Now that we have a basic understanding of electricity and how it flows and gets stored, we can look at why they choose those types of chemicals for storage. Since every device needs a different amount of electricity. We can follow a fundamental equation to find out. This is called Ohm's law. This version of Ohm's Law looks like this I = V/R (I = amps, V = voltage, R = resistance). My father put it best when he said “electricity is most easily understood if you look at it like throwing a punch. Voltage is the power of the punch, Amperage is the size of the fist and resistance is the air between you and your target. Put them together and you get the total wattage.” Electrochemical processes change the chemicals in anode and cathode to make them stop supplying electrons.
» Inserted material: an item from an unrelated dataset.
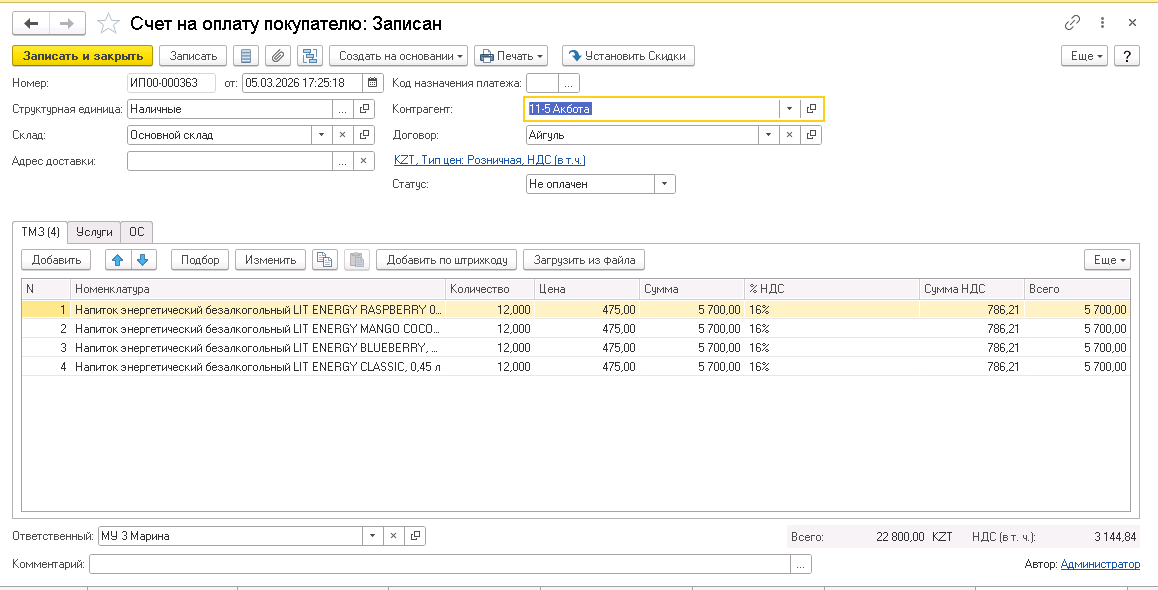
Task: Click the back navigation arrow
Action: point(32,23)

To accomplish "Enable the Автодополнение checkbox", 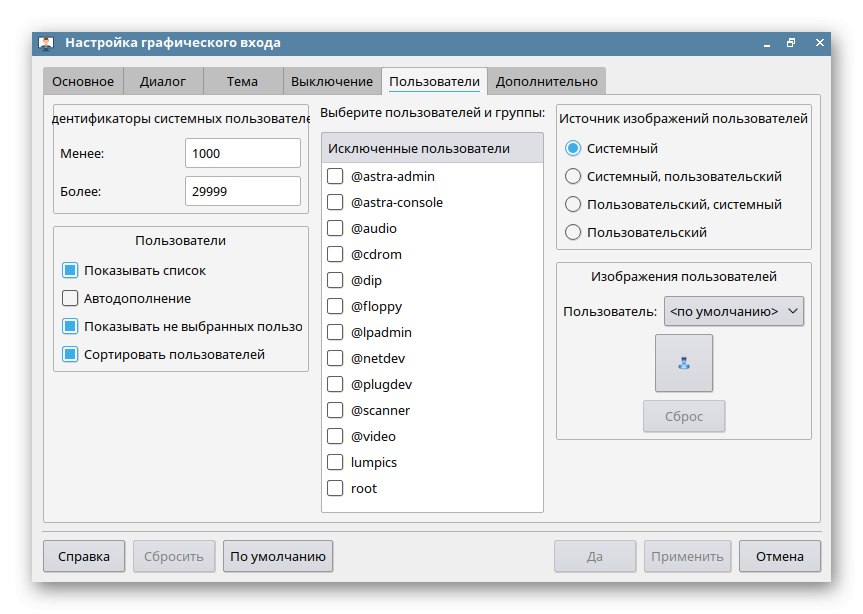I will 70,298.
So there is a limited amount of power available in a battery. If we want to store a large amount of energy that is easily accessible (ready for use), then we typically use the lead acid. If we need more of a steady flow of about 19 volts at 2 amps, the standard is the Lithium Ion type. These are the batteries you find in your laptop and cell phone. Modern electric cars use this type because it can provide a longer charge with half the weight. The downside to this is they can explode if they get too hot. This is the reason it has taken so long for electric cars to become practical and affordable. If you try to use a lead acid battery it weighs the car down so much that the available electricity to mileage ratio goes down.
Advancements in battery storage. Batteries have not advanced much in the last few decades. Now, with the help of the internet and collaborating with universities and major manufacturing companies, batteries are on the verge of a revolution. One such problem that is being worked out is how to charge and discharge a battery quickly without damaging the chemicals inside. Every time you charge your smartphone or laptop you are exciting the atoms causing a slow degradation of the anode and cathode. It's like stretching a rubber band. You can only do it so many times before you snap the band. Same is true for any material. As a result, some companies are working on a solid-state lithium-ion type that uses a sulfide super-ionic conductor. This means you can charge and discharge completely in seven minutes—without damaging the battery. This is ideal for cars.
At the end of the day, if more people can get informed and involved with this technology, it can help society curb the problem of energy consumption and reduce costs of everything in our modern world. It will also help us curb our addiction to petrol energy storage and move towards all electrical energy storage.